The wonderful church where I serve - St. Paul’s Episcopal Church in Salisbury, NC - is 45 minutes from where I live. I’m there two Sundays a month. Some mornings I just get an early start, or the traffic’s really light (I live near Charlotte so you never know…), and I get there before anyone else has arrived. And since I’m of a certain age, and love my morning coffee, it’s sometimes a painful wait until the next person gets there and can let me into the building - and its facilities.
They always laugh at me when this happens because it’s a situation of my own making - I don’t have a key.
This one small thing is pretty important. Because it’s a sign to me - and to the community - that it’s not my church.
I’m there to serve with them, but they decide where to go and what to do. Ultimately, it’s God’s church, of course. The Spirit is incredibly present at St. Paul’s, and they do a great job following where Jesus opens the way. I’m there to witness with them, and to offer my ministry alongside them. But I don’t speak for them, and I don’t tell them what to do. I don’t make decisions for them.
I’ve been with them for eight years and I still have no idea what their budget is. It’s not my job.

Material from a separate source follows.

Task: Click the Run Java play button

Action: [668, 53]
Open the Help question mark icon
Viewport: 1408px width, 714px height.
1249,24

I do not think that it’s coincidental at all to say that though I’ve loved all the churches I’ve served, I have never felt so connected and joyful about any other congregation. I don’t feel any stress about serving as their priest.
I’ve spent these last eight years with them trying to figure out what it means to reimagine ministry, and I think that with their help I’ve figured out one big part:
I am not in charge.
This is not historically the case - with me or with the church.

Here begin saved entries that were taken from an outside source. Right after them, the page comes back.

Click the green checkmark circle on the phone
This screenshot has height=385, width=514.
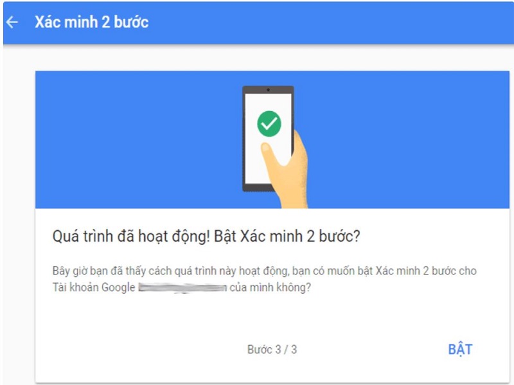tap(269, 123)
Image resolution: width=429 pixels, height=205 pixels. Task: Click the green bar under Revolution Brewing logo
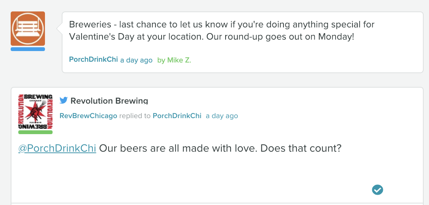point(35,132)
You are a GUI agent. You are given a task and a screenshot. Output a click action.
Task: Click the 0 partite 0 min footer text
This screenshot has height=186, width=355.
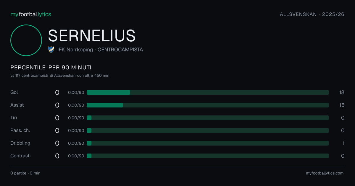(x=25, y=173)
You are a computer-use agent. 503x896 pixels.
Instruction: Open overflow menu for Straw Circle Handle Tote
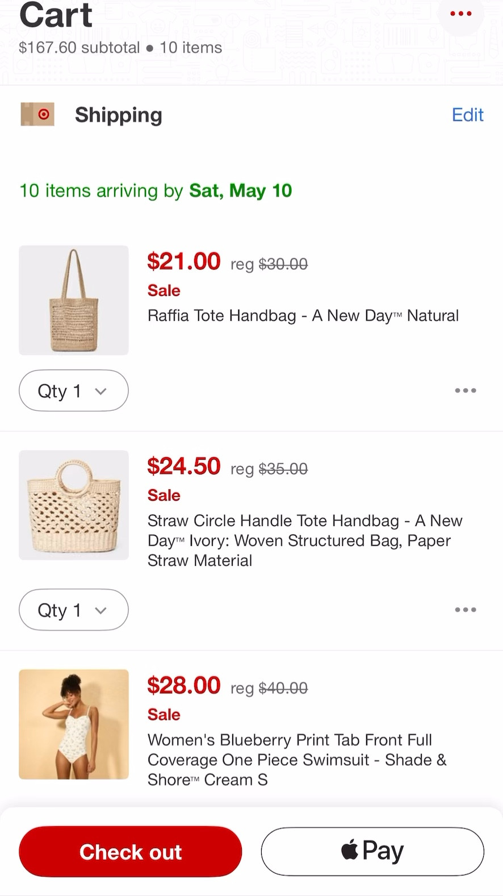pyautogui.click(x=465, y=610)
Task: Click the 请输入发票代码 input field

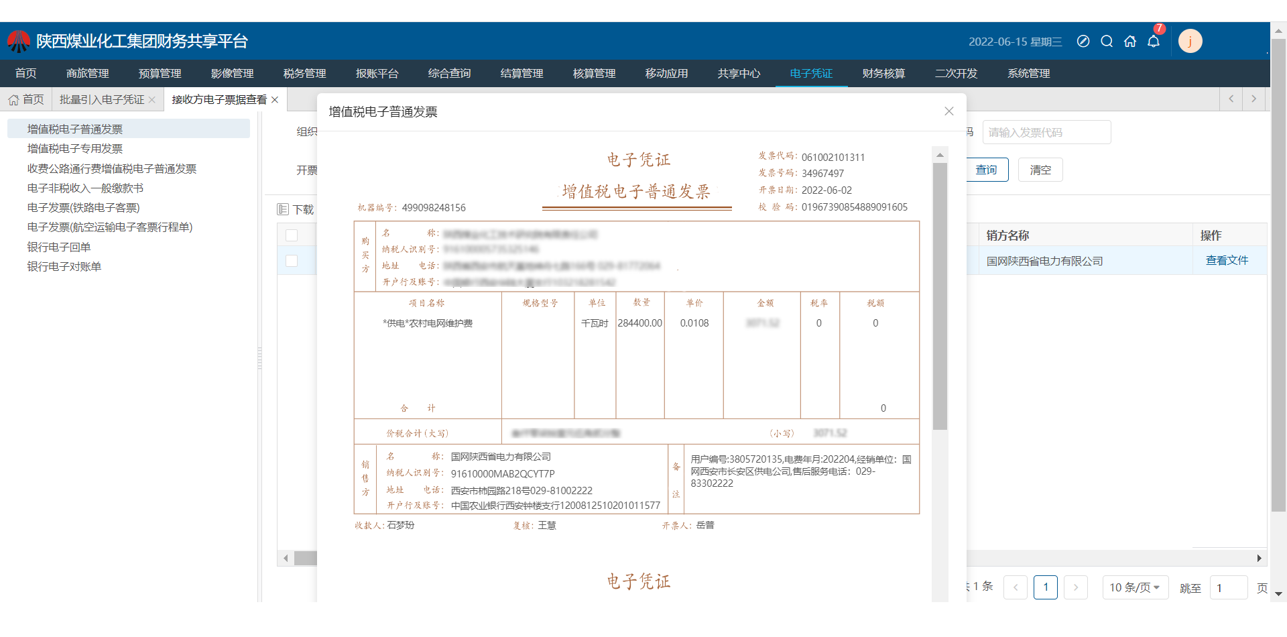Action: tap(1046, 133)
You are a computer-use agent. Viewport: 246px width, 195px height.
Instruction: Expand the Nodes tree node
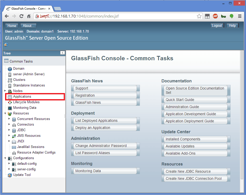click(5, 91)
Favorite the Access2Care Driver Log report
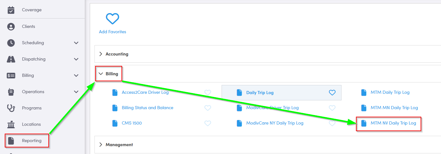This screenshot has width=441, height=154. 207,93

I’ve always found it to be strange that as clergy, we’re basically employed by and ‘the boss of’ the congregation. This leads to all sorts of dynamics that don’t seem healthy or life giving for sharing ministry together.
A colleague recently called for coaching because she was caught in a conflict between her congregation and the very part-time music minister at her small church.

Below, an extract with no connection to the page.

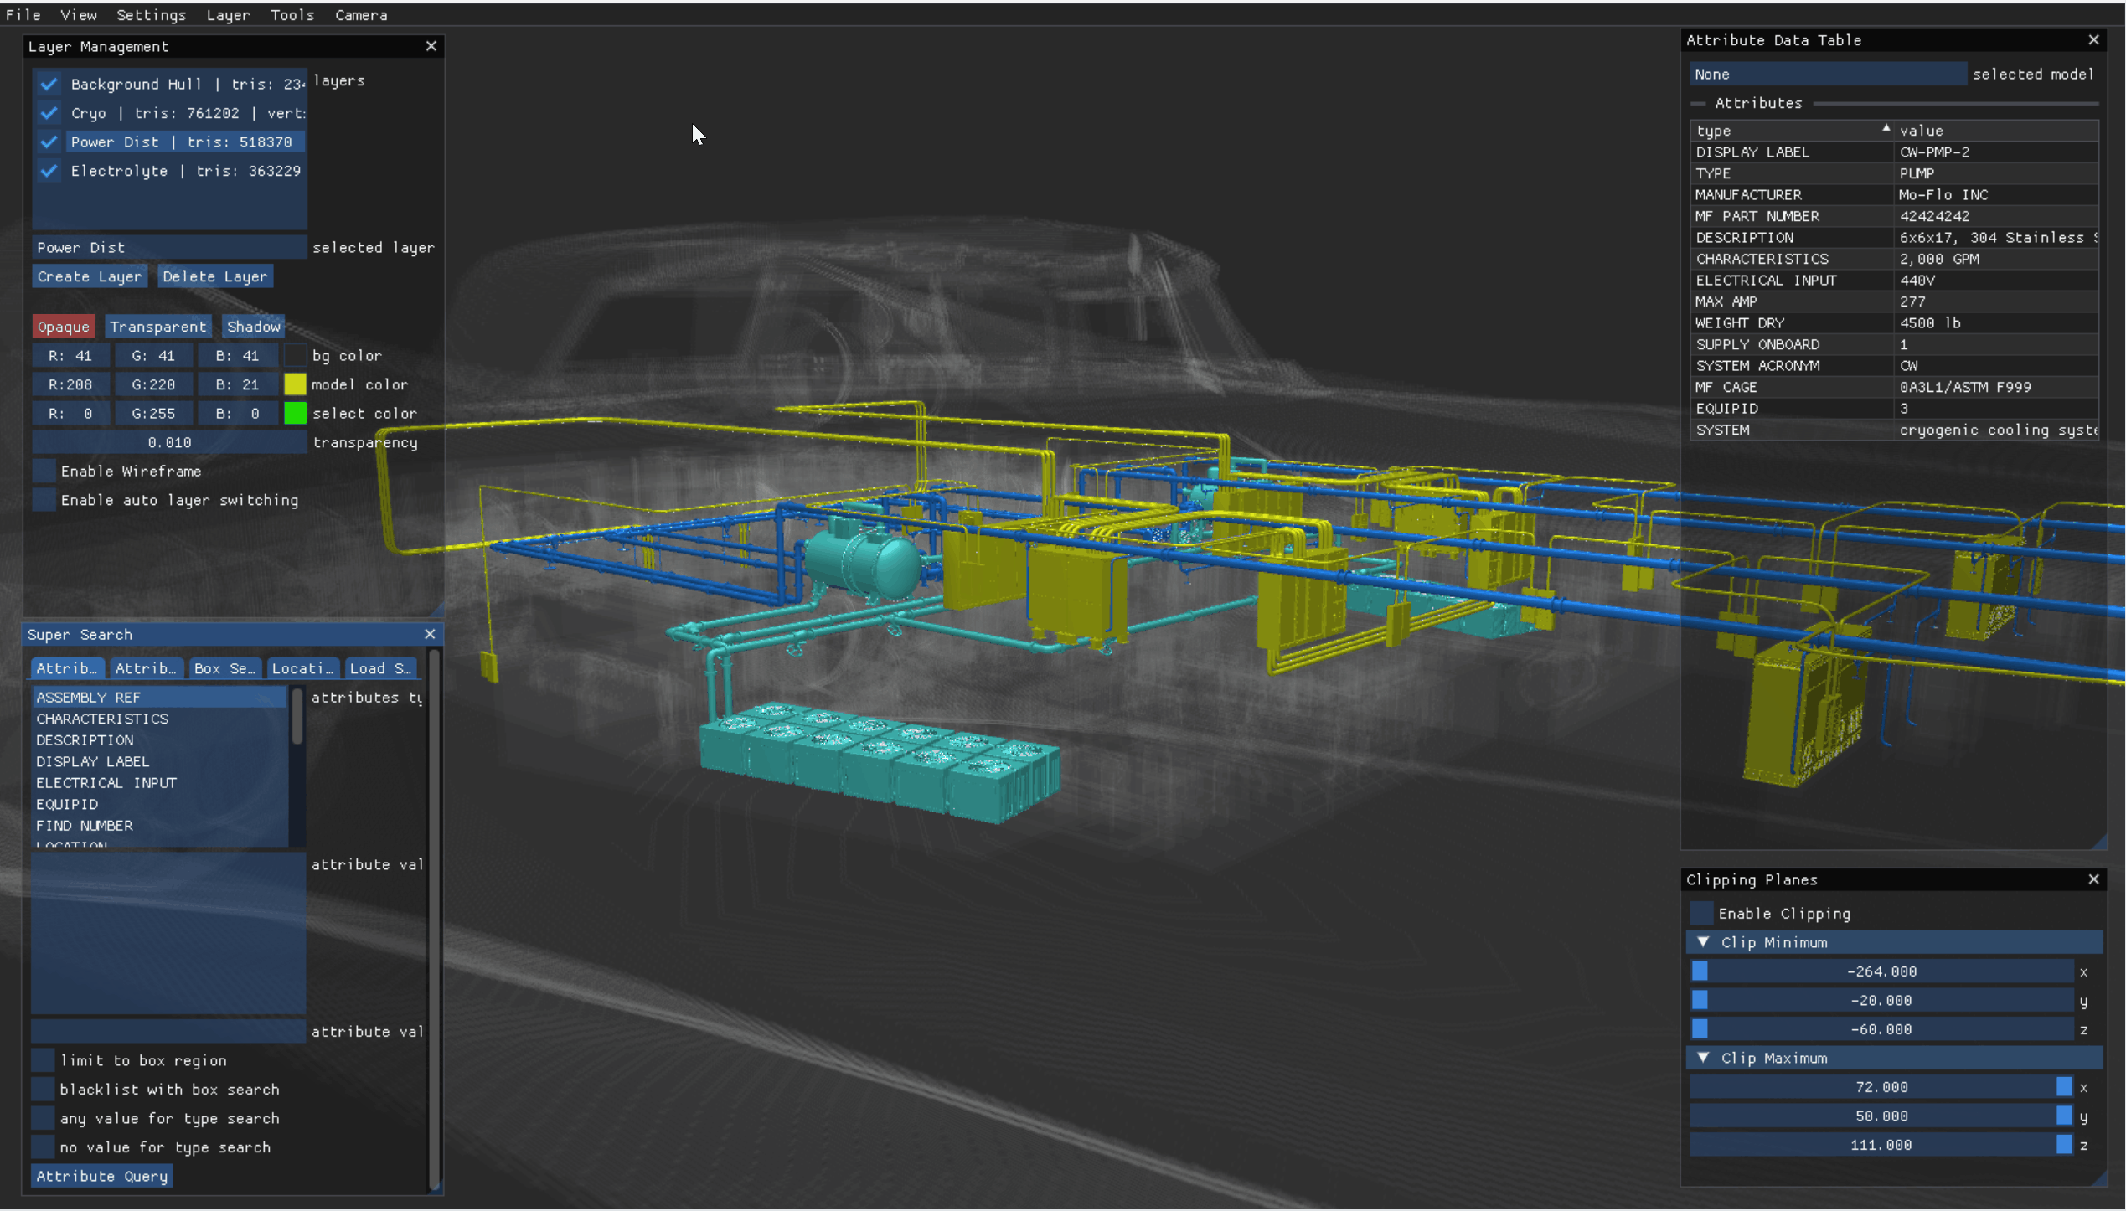Enable auto layer switching option
2126x1211 pixels.
[x=43, y=499]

The music minister was older, and stuck with the same rotation of about 20 hymns, and the congregation wanted a little variety.
They turned to my friend to ‘work with’ the music director, so she (my friend) was running around finding new arrangements and more modern hymns, and dealing with resistance from the music minister and impatience from the congregation.
She was feeling stressed and frustrated with everyone.
I asked her why she was doing all this.
’It’s my job,’ she said.
I wonder if it is. Or rather, I wonder if this is a moment to re-imagine what the job is.
What if it’s the clergy’s role to encourage loving conversation between members and staff? What if it’s to just wonder out loud where God is in the midst of our disagreements?
And I wonder if maybe our job is to offer what we have - and gather what others have - in terms of our faith and hold it up for all of us to look at together?
When I first started writing here on Substack, I promised to read through my friend Michael Plekon’s book, ‘Ministry Matters’. I’ve gotten a little distracted since then, but I haven’t forgotten my promise. I’ve also kind of been paralleling what he’s said in his book - talking about ‘house church’ for instance…
'Why don't we just do 'house church''?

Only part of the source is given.